__AIM OF THE TASK__
Can you copy the entries exactly, from the line containing "This screenshot has width=406, height=331." through the end of the entries, leaving out the pictures?

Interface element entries

-- -- --

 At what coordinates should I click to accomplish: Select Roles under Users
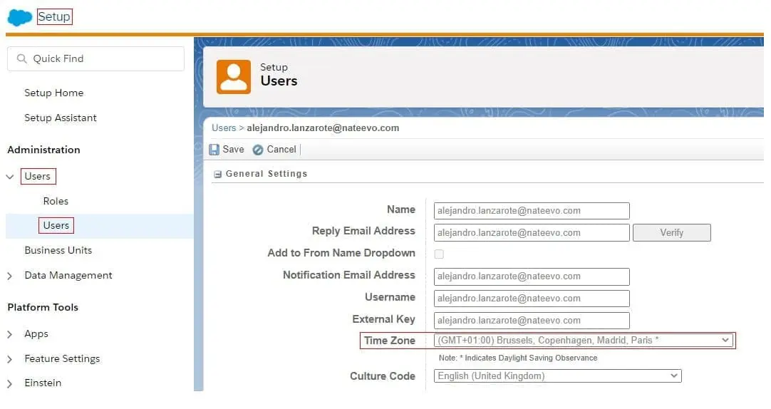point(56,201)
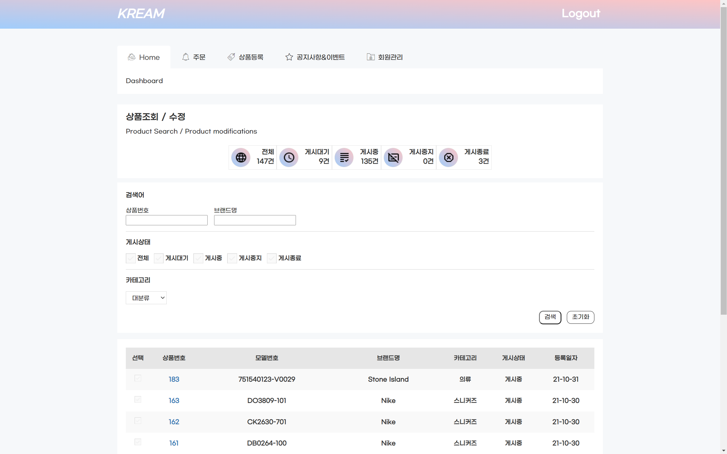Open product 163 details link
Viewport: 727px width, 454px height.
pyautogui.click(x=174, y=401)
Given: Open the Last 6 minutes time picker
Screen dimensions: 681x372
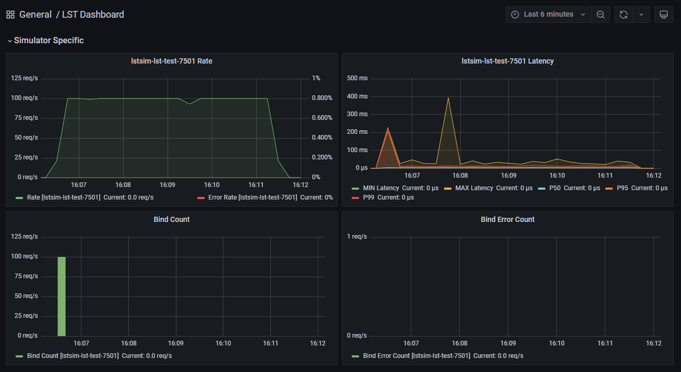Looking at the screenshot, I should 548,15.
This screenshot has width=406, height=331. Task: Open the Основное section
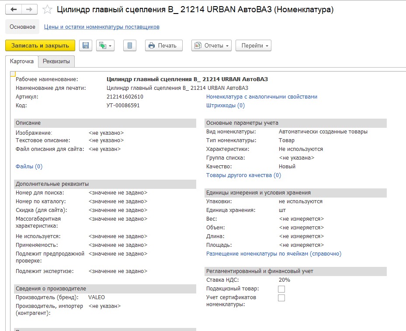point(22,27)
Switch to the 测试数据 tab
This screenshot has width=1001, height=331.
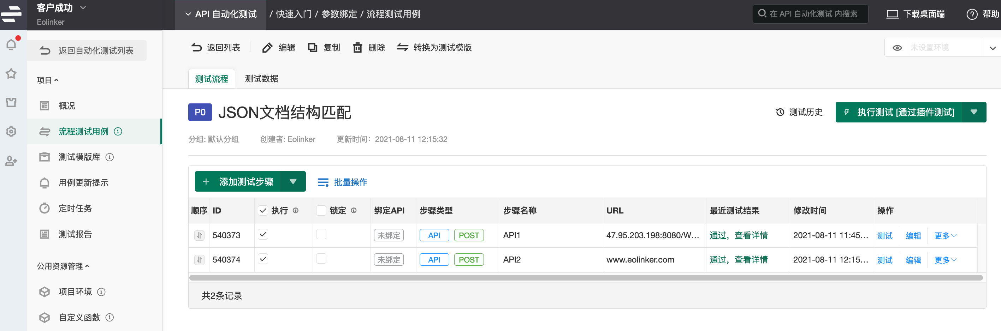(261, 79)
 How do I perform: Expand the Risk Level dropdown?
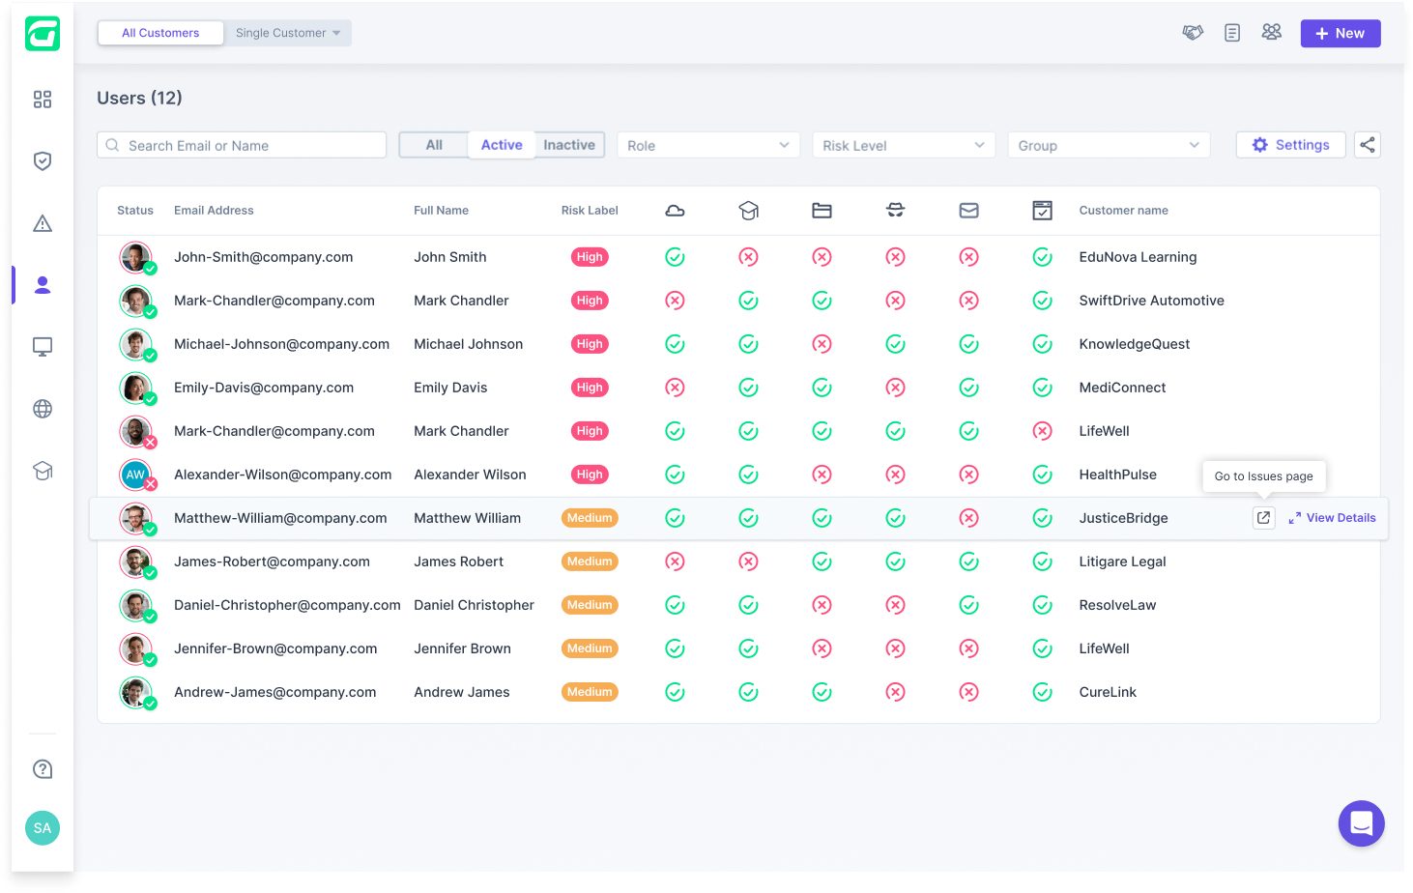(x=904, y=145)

-- -- --

__RESULT__
This screenshot has width=406, height=331. Task: Open the Основное section
point(22,27)
Switch to the 测试数据 tab
This screenshot has width=1001, height=331.
(261, 79)
 How do I perform: Expand the Risk Level dropdown?
(x=904, y=145)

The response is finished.